• Exercise brief
Starting with the first line of the records, write out each line exactly until you have included the line containing "517x617 pixels.".

• Data shown
________
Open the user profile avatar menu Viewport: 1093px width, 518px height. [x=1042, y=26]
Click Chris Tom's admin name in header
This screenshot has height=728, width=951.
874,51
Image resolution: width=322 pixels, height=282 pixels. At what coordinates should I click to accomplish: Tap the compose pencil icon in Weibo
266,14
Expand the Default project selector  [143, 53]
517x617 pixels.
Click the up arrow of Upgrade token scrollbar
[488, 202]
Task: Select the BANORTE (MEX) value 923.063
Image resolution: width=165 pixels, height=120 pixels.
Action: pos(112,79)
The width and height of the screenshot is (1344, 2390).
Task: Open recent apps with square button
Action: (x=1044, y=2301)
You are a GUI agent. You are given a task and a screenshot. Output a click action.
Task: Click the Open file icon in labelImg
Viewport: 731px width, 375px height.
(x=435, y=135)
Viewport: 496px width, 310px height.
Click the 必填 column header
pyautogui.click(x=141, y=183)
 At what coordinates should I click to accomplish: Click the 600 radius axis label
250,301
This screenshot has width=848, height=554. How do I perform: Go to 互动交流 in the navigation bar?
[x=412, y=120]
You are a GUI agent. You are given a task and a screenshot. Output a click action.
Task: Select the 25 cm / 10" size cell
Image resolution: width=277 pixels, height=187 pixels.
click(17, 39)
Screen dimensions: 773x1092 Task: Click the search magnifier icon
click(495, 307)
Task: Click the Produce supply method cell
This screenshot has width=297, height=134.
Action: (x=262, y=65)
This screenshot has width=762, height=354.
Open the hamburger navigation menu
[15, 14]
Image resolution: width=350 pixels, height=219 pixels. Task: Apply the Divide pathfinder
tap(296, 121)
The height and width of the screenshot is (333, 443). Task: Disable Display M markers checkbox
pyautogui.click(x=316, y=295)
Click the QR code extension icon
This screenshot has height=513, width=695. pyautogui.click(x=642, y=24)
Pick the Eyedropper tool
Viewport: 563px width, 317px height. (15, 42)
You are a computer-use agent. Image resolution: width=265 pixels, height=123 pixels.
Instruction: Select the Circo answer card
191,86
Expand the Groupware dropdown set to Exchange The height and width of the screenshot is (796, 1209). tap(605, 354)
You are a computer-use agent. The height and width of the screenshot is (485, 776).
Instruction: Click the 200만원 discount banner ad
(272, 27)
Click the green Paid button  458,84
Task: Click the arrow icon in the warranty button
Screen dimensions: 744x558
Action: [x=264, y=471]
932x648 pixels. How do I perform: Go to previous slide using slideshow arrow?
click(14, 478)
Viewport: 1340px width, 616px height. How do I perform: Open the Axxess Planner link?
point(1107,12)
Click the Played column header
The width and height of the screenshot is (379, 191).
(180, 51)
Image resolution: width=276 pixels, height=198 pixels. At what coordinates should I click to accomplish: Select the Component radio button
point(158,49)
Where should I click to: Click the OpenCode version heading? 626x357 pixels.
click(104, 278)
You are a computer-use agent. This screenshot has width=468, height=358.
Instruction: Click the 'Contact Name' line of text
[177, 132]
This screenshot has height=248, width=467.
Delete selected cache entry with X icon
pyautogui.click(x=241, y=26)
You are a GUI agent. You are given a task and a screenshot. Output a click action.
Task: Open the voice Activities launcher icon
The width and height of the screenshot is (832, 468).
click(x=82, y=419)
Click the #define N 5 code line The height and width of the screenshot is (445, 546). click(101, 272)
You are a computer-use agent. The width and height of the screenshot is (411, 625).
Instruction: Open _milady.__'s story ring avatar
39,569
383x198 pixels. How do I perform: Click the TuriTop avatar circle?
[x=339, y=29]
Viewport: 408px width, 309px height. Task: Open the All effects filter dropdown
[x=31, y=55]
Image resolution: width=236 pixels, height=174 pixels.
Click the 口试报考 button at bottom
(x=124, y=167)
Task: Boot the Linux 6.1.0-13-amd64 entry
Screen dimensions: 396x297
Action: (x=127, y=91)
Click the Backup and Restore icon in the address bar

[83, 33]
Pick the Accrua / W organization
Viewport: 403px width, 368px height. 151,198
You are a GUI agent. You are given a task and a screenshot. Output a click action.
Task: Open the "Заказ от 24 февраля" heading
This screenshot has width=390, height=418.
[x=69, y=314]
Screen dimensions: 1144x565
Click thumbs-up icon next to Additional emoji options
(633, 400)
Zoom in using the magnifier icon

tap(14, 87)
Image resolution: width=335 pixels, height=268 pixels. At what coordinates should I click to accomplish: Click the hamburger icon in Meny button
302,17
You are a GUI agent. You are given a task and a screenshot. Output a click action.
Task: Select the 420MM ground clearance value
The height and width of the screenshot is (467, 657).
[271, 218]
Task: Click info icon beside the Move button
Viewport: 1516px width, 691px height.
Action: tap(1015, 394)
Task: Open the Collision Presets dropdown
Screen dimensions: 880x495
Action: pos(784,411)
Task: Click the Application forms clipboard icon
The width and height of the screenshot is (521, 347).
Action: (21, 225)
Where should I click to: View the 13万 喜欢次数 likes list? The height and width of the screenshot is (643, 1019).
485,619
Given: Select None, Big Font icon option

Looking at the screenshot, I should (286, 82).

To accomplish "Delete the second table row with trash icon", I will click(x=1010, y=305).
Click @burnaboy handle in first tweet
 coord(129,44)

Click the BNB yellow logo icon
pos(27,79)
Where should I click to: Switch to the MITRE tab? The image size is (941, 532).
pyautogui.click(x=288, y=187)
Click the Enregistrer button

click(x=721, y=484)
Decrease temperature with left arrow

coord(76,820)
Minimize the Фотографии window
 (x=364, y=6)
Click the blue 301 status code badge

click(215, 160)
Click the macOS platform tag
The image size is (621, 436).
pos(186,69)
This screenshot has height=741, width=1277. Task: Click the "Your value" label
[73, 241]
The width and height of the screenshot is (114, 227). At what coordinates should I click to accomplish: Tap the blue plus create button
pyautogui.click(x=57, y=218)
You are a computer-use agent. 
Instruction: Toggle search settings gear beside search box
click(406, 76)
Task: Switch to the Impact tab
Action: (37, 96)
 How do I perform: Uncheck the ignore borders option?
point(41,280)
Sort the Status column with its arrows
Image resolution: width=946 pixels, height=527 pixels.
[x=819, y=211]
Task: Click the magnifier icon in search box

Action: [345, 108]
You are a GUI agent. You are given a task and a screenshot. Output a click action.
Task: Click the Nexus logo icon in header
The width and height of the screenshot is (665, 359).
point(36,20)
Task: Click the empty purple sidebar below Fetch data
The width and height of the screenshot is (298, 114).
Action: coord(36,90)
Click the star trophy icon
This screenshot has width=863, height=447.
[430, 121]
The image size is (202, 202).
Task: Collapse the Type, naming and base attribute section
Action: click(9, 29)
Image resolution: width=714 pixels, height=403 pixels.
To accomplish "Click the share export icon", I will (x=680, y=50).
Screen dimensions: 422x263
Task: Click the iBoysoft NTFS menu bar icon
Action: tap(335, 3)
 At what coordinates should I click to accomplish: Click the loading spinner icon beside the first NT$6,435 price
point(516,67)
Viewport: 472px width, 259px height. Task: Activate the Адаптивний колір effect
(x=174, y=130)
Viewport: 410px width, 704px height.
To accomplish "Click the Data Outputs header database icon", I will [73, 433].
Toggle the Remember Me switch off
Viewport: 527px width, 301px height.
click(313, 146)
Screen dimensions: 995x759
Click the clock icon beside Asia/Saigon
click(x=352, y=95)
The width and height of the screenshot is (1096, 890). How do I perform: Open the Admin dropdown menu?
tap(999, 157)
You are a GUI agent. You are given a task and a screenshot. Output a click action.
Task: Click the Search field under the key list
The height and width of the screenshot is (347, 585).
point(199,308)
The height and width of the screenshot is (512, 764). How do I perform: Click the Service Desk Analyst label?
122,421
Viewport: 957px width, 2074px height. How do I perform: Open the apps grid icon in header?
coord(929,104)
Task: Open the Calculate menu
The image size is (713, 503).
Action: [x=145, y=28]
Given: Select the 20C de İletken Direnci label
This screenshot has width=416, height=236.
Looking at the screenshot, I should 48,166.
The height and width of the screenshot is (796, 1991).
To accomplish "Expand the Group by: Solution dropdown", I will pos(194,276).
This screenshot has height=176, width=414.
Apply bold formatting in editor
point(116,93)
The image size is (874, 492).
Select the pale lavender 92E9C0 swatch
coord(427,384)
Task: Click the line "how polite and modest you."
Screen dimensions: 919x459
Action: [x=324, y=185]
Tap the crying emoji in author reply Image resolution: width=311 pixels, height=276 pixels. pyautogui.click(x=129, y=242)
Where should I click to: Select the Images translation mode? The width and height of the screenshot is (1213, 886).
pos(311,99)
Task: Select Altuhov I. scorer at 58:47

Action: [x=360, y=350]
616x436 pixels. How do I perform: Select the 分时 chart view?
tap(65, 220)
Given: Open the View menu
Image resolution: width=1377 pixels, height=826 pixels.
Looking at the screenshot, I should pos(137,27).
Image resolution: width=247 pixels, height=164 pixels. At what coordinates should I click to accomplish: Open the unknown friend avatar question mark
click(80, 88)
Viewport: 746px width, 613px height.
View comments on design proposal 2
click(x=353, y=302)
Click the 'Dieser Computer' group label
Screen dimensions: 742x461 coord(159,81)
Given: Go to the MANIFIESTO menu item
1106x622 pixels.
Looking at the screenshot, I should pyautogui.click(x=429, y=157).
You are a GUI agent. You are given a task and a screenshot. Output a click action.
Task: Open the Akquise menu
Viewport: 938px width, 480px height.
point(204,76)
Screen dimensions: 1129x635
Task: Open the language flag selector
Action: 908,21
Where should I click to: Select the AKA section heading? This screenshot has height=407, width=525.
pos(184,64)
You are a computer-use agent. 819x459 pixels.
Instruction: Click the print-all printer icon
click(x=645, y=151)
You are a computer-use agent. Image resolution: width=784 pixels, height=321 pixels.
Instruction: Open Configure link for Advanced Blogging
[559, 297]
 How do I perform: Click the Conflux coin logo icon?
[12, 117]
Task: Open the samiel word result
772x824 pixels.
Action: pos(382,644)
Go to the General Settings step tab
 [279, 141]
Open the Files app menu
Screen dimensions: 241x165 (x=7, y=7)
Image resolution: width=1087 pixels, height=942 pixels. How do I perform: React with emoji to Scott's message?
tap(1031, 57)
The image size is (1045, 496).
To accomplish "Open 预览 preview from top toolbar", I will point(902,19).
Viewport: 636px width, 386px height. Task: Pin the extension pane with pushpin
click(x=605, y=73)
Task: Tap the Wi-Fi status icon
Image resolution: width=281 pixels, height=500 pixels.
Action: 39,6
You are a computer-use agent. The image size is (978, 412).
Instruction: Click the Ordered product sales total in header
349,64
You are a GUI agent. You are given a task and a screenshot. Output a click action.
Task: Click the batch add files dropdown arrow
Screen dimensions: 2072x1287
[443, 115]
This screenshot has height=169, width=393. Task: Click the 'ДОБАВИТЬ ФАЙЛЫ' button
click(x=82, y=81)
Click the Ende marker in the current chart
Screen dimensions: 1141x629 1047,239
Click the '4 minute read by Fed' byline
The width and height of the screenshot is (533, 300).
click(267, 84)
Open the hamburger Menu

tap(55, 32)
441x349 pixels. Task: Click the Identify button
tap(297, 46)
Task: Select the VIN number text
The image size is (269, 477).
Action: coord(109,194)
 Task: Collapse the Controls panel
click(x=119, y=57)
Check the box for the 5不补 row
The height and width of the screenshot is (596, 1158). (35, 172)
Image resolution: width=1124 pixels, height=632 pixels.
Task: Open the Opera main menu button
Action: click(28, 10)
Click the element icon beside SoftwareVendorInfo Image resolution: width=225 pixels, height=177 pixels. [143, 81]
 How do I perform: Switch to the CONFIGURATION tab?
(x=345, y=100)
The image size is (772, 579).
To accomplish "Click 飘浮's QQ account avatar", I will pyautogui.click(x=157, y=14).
________
• Solution to this problem
Open the user profile avatar menu Viewport: 1093px width, 518px height. [x=1042, y=26]
Click Chris Tom's admin name in header
This screenshot has height=728, width=951.
874,51
Image resolution: width=322 pixels, height=282 pixels. At what coordinates should I click to accomplish: Tap the compose pencil icon in Weibo
266,14
Expand the Default project selector  [143, 53]
517x617 pixels.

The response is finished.